今を生きる 文化祭、希望の懸け橋に 合唱、演劇あす披露

秋桜祭で発表する全校生合唱の練習に励む浪江中の生徒

■二本松 浪江中生、避難先で心一つに練習
 「夜明けの来ない夜はないさ...」。東日本大震災と東京電力福島第一原発事故で被災した人々に呼び掛けるように歌い出す。避難生活を送る浪江中の生徒が歌う「瑠璃色の地球」。3日に開催する同中学校の文化祭「秋桜(こすもす)祭」に向け、練習に励んでいる。

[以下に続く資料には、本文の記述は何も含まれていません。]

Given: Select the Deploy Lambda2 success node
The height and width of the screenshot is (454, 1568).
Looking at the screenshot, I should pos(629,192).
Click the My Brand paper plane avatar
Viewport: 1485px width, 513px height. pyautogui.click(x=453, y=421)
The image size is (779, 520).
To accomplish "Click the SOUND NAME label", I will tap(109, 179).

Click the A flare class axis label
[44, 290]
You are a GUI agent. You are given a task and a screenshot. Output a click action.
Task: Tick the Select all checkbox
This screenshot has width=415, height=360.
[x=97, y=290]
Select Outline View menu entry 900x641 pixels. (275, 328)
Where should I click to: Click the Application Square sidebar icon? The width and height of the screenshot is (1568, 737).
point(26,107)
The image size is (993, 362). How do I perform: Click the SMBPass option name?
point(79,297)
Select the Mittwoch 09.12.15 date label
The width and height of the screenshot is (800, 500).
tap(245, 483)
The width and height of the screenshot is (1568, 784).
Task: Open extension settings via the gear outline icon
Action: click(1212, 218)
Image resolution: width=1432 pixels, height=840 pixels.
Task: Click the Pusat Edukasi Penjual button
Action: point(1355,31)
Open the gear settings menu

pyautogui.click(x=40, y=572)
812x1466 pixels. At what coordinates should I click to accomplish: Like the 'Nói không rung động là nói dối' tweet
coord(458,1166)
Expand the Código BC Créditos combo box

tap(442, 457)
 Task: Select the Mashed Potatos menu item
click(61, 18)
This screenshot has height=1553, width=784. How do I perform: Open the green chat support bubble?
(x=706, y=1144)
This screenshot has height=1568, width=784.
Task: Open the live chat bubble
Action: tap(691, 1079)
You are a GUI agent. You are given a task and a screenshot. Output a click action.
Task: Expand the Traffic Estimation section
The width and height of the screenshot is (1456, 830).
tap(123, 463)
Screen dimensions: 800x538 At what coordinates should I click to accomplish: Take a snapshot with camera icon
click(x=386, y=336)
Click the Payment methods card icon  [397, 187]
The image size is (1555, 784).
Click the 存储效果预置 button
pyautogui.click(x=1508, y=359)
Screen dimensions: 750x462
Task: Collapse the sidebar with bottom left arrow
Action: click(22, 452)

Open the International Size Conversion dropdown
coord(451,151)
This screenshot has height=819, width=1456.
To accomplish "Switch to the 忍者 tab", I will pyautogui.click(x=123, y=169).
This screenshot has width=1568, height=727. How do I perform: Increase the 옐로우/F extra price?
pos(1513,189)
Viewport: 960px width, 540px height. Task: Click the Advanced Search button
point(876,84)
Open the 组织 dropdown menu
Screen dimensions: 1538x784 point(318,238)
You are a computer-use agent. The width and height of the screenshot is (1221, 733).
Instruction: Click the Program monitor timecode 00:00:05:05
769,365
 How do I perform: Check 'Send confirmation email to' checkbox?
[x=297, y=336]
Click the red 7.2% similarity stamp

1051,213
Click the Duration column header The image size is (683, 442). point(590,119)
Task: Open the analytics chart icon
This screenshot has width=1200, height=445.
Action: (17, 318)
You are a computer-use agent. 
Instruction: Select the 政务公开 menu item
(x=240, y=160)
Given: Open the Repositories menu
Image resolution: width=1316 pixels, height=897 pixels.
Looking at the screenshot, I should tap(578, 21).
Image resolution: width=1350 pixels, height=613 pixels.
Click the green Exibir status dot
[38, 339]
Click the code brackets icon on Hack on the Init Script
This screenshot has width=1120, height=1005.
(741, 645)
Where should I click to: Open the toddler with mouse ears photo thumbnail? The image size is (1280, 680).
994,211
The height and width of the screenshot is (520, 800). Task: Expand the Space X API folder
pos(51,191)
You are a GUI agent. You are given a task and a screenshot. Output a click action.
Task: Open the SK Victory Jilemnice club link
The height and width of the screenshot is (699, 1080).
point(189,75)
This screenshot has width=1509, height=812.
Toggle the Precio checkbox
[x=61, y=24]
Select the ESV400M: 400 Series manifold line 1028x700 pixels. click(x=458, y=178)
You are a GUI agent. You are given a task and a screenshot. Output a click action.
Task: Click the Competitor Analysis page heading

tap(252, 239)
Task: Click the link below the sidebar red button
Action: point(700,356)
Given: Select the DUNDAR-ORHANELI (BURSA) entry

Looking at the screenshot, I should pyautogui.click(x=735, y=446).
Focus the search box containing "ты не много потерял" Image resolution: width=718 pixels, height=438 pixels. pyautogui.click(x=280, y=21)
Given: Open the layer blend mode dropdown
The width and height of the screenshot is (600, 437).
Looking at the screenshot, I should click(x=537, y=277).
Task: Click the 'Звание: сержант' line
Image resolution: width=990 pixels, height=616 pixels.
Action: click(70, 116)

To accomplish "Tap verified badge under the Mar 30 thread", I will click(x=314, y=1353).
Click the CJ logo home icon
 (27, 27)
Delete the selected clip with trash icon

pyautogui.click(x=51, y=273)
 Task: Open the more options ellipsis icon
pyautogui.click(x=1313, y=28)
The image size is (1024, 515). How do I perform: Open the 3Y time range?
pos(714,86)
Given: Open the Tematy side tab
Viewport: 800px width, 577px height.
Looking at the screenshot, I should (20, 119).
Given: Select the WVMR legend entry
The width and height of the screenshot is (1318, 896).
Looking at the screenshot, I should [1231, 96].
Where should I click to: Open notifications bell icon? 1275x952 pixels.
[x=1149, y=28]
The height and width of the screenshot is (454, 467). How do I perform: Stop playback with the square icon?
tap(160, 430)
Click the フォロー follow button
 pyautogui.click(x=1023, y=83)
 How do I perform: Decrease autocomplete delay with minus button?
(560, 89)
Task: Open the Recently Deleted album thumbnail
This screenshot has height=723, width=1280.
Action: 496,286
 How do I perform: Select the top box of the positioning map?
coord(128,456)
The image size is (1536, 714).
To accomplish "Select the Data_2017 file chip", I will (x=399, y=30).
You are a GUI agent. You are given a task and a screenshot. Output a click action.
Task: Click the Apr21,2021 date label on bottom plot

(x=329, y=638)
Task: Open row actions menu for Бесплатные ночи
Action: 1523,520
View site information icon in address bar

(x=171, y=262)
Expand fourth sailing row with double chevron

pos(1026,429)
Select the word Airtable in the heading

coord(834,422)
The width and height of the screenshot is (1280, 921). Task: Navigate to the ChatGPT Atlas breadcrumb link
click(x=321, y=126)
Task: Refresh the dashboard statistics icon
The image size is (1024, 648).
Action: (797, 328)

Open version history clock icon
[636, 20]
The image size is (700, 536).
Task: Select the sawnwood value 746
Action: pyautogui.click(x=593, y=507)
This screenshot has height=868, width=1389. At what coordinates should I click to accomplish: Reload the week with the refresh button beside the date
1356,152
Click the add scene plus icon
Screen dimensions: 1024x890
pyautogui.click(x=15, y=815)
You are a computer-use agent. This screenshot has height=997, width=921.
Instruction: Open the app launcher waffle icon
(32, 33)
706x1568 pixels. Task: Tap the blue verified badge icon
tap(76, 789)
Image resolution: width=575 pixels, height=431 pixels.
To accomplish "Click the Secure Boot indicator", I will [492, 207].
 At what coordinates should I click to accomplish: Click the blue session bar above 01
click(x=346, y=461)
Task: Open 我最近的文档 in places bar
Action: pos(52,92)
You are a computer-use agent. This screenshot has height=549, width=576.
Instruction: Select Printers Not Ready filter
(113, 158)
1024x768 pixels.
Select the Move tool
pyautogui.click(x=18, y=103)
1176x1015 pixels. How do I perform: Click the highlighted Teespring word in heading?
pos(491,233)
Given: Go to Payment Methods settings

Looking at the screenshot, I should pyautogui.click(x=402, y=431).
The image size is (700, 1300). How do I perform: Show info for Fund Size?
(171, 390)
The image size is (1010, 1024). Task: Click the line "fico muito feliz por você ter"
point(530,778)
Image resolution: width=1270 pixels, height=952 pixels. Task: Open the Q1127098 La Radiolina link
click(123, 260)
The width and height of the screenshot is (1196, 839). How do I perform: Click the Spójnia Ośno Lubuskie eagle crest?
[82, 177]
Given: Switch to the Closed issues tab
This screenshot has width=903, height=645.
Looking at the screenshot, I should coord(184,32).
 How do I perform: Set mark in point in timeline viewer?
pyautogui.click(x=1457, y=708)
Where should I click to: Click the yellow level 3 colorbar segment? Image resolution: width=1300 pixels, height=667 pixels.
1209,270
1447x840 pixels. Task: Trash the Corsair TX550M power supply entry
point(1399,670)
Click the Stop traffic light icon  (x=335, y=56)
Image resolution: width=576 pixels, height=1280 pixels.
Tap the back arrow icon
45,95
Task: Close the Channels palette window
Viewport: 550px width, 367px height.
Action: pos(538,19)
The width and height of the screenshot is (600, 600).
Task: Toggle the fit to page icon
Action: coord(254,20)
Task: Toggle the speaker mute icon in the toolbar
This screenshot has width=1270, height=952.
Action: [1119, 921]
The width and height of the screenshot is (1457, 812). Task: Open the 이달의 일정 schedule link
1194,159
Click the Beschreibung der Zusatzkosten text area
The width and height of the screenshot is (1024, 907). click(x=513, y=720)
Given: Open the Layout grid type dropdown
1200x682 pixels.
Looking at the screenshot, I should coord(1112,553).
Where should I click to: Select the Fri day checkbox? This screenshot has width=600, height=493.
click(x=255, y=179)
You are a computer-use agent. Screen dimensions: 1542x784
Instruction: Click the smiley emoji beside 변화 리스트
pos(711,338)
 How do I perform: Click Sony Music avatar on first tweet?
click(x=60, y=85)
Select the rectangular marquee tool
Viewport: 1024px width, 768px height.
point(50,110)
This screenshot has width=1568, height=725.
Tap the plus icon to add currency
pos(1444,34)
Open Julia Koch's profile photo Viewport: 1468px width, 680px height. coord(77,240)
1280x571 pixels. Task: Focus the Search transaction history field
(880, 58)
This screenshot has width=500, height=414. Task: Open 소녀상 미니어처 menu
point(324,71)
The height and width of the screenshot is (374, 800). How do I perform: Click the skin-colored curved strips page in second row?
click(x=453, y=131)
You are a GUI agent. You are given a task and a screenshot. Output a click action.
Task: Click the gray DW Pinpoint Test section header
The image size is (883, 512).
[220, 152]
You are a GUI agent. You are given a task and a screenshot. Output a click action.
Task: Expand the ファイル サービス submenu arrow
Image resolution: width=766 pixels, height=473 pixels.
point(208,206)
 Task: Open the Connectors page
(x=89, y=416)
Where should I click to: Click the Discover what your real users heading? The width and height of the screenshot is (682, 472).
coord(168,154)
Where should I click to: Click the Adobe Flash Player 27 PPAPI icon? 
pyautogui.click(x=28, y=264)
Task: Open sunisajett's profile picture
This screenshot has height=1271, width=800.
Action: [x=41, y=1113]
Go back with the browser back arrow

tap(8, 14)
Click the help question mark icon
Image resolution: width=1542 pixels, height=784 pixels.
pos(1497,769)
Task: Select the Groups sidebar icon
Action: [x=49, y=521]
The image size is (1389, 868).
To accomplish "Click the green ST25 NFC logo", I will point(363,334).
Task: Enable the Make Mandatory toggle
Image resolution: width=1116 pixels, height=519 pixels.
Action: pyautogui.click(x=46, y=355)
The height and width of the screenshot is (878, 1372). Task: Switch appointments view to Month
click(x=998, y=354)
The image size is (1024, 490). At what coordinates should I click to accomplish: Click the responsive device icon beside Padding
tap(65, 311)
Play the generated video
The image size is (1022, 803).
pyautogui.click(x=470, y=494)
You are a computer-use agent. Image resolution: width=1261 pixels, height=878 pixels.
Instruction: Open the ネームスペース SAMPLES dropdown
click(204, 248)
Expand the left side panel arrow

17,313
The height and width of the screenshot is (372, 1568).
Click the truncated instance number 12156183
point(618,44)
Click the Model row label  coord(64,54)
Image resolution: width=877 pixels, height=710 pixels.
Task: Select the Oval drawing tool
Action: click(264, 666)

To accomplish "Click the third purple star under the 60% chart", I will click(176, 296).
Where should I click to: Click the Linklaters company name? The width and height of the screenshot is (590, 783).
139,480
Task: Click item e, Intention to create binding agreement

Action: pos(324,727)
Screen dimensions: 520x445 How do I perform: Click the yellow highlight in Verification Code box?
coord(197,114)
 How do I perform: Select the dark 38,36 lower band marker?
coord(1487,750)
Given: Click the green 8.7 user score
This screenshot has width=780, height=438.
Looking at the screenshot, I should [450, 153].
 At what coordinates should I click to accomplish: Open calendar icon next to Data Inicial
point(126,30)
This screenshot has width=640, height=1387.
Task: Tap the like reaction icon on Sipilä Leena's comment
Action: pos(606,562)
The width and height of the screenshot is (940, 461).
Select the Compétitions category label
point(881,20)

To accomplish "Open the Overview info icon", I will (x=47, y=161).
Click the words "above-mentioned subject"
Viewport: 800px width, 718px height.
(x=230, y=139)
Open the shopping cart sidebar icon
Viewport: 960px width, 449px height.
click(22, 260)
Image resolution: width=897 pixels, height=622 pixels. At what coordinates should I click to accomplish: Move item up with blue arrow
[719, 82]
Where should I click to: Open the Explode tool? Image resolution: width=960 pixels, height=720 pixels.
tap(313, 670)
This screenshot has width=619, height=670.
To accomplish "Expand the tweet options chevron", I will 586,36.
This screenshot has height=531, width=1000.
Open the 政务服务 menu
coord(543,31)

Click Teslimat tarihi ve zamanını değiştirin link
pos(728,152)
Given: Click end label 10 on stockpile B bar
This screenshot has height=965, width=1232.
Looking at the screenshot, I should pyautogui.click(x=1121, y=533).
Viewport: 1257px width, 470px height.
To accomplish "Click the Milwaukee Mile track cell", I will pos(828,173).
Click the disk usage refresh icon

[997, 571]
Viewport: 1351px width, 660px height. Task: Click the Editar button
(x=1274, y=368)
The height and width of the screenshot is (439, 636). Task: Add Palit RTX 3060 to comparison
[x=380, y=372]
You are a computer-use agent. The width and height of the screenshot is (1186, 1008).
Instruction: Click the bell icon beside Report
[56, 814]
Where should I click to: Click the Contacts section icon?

 浪江中は、町が役場機能を移転した二本松市の旧針道小を借りて8月25日に開校した。当初33人だった生徒数は徐々に増え47人になった。再開し2カ月余り。伝統の「秋桜祭」を企画・運営することで、個々の役割を果たす自主性や責任感、仲間との協調性を育てようと実施を決めた。
 「輝け!浪江の虹~浪中生は虹のピース」がスローガン。虹は友情、絆、協力、勇気、団結、志などの結晶だ。その基になるピースの生徒一人一人の力が成功への道としている。全員が140枚の画用紙に貼り絵や着色をし、スローガンに合わせたビッグアートを作っている。当日午前9時からのオープニングセレモニーで披露する作品は古里の復興を誓う思いも込めた。
 秋桜祭では全校生のほか教職員の合唱、生徒の演劇発表などもある。震災後、茨城県に避難し、浪江中の再開を知り戻って来た天野祥司君(15)=3年=は「規模は小さいけれど今、みんなができることを精いっぱいやる。ビッグアートにも描いた虹は明日への希望の懸け橋」と胸を張る。
 震災前は約400人の生徒がいた。避難先の他校に通っている中には「秋桜祭をぜひ見たい」と訪れる生徒もいるという。井上恭一校長は「来年以降、新たな生徒が入るかは未知数だが、みんなが元気を出して学べる環境づくりに尽くしたい」と語っている。